Approval of Ameriquest Settlement Sought
Attorneys who contend that Ameriquest Mortgage Co. overcharged thousands of customers by using “bait and switch” tactics will ask a state judge today to approve a settlement that could return as much as $50 million to borrowers in California and three other states.
Ameriquest and the plaintiffs have agreed to the terms, but attorneys in a separate case are asking San Mateo County Superior Court Judge Carol Middlesteadt to modify the settlement on grounds that it doesn’t go far enough in providing relief to borrowers.
The 5-year-old case is one of several major legal battlefronts for the Orange-based company and its parent, Ameriquest Capital Corp., which disclosed recently that it is in discussions with regulators from 30 states who have raised questions about its lending practices.
Ameriquest and its affiliates are the nation’s largest mortgage lenders in the “sub-prime” market, which serves homeowners who have bad credit, heavy debts or other issues.
The plaintiffs, represented by Burlingame, Calif., law firm Cotchett, Pitre, Simon & McCarthy, accused Ameriquest of violating a California unfair competition law prohibiting “any unlawful, unfair or fraudulent business act or practice.”
The settlement also would apply to borrowers in Texas, Alabama and Alaska. The class at one point included more than 30 states, but the judge excluded states whose laws provided greater relief than California’s.
According to Niall McCarthy, an attorney for the plaintiffs, borrowers promised one set of terms would discover later that they had been saddled with far more onerous rates and fees.
“This was a straight-up case of bait and switch,” he said.
Ameriquest contended that there was no statistical evidence of bait and switch, saying most of its borrowers actually wound up with better loans than initially promised in its written disclosures. In court filings, it said it had agreed to the settlement reluctantly after five years of intense litigation and “countless hours” of negotiations.
“The settlement pertains to nearly 10-year-old issues, and Ameriquest instituted many years ago lending ... practices and computer systems to better protect customers,” the company said in a statement. “The settlement cannot be used to show or even imply that Ameriquest violated any law or regulation. Ameriquest’s lending practices far exceed federal, state and local regulation.”
The private company is owned by Los Angeles billionaire Roland E. Arnall. Its customers had filed more than 19,000 claims in the class action, and McCarthy estimated that the number could grow as high as 25,000 by the time the claims period ran out July 25.
However, the agreement is being challenged by attorneys who have filed a rival lawsuit in U.S. District Court in San Francisco. That suit, asking to represent a national class of Ameriquest borrowers, is in its early stages, and Ameriquest has moved to have it tossed out or have portions dismissed. Its allegations include violations of the federal Truth in Lending Act and failure to properly train and supervise employees.
Aaron Myers, a lawyer in the federal case, said the settlement notices sent to borrowers in the San Mateo case were vague and provided no way for them to calculate what they probably would recover. They also should have been sent out in Spanish as well as English, he said.
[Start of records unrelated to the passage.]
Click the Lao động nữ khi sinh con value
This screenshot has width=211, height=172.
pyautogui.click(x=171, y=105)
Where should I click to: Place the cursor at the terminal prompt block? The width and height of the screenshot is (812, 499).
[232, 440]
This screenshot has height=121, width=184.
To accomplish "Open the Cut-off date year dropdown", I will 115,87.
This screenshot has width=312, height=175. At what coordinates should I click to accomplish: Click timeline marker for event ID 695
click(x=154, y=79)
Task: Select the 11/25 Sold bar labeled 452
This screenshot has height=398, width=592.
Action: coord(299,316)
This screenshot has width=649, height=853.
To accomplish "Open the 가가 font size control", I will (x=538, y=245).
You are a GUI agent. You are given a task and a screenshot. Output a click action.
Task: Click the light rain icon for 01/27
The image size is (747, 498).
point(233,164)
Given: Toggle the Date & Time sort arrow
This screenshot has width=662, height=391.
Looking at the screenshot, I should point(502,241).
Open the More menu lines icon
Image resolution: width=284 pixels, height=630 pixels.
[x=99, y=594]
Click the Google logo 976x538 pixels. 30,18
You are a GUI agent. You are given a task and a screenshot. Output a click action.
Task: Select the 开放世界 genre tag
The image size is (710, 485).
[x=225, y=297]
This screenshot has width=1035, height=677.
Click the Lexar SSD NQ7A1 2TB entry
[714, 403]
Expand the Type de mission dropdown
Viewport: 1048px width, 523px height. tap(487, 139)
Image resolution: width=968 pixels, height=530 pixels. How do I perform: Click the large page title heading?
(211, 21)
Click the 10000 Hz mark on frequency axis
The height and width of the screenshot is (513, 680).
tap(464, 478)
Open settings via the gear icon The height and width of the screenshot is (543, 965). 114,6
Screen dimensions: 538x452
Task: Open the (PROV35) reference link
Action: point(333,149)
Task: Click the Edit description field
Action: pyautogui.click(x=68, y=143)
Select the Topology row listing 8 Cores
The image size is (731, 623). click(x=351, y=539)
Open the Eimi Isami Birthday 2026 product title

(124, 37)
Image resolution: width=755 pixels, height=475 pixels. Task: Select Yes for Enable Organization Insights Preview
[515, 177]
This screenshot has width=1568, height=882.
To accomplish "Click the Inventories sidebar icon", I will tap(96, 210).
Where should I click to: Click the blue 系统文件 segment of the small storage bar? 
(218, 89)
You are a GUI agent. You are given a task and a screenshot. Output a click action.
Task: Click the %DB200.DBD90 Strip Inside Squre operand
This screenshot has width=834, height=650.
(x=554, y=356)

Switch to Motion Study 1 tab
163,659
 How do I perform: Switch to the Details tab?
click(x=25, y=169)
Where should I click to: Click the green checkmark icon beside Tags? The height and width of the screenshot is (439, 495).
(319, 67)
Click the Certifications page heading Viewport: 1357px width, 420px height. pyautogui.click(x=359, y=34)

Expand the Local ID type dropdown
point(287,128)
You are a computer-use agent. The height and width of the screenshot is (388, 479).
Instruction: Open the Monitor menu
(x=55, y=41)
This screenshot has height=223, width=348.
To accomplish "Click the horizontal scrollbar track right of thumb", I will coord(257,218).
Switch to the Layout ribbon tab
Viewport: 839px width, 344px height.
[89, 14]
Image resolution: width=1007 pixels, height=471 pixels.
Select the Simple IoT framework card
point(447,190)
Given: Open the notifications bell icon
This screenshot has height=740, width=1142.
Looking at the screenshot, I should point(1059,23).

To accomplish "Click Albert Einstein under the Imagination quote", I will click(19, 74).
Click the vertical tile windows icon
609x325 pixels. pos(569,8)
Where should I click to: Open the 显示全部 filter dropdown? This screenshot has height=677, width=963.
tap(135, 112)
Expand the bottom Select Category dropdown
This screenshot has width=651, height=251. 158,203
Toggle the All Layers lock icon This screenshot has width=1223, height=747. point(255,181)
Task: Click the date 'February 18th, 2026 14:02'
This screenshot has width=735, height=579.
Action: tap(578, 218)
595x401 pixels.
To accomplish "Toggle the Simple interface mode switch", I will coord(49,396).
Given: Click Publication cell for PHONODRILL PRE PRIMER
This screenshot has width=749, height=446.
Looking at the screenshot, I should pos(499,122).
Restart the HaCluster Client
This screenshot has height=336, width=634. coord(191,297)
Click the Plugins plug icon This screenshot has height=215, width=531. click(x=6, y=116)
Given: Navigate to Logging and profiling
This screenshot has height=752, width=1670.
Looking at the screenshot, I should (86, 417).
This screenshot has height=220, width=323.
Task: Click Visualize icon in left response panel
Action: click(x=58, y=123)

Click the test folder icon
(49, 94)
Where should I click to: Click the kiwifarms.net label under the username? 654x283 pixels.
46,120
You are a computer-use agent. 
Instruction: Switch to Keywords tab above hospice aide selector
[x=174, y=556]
Myers contended that the effect might well be to induce borrowers to release Ameriquest from liability when they could recover more by participating in other lawsuits. He also noted that although Ameriquest’s maximum payment is capped at $50 million, it could pay as little as $15 million to borrowers under the terms of the settlement, along with $10 million to the plaintiffs attorneys.
“This settlement allows Ameriquest to purchase broad immunity on the cheap,” said Myers, who is seeking to have the settlement modified to address his concerns.
The heart of the settlement is a formula based on a borrower’s annual percentage rate, or APR, a gauge of borrowing costs that figures in upfront loan fees as well as the interest rate.
Those borrowers whose final APRs rose 0.9% or more from their good faith estimate -- the preliminary written disclosure of loan terms -- would qualify to share in the award.
William Hamm, an economics consultant retained by the plaintiffs, estimated that the average award to such a borrower would be $3,200, and that it was plausible that at least 10,000 borrowers would qualify. That would bring the total of the APR-related awards to more than $30 million, he said.
In addition, Hamm noted, class members who paid a prepayment penalty that was not listed in their good faith estimate would be entitled to additional compensation. He said he couldn’t estimate how much that might be, but noted that 5,661 claims seeking such compensation had been filed as of June 10.
The settlement applies to Californians who obtained mortgages from Ameriquest or its predecessor company, Long Beach Mortgage Co., from Oct. 25, 1996, through Feb. 29, 2004. It also applies to residents of Texas, Alaska or Alabama who took out Ameriquest mortgages from April 8, 1998, through Feb. 29, 2004.
Special correspondent Mike Hudson contributed to this report.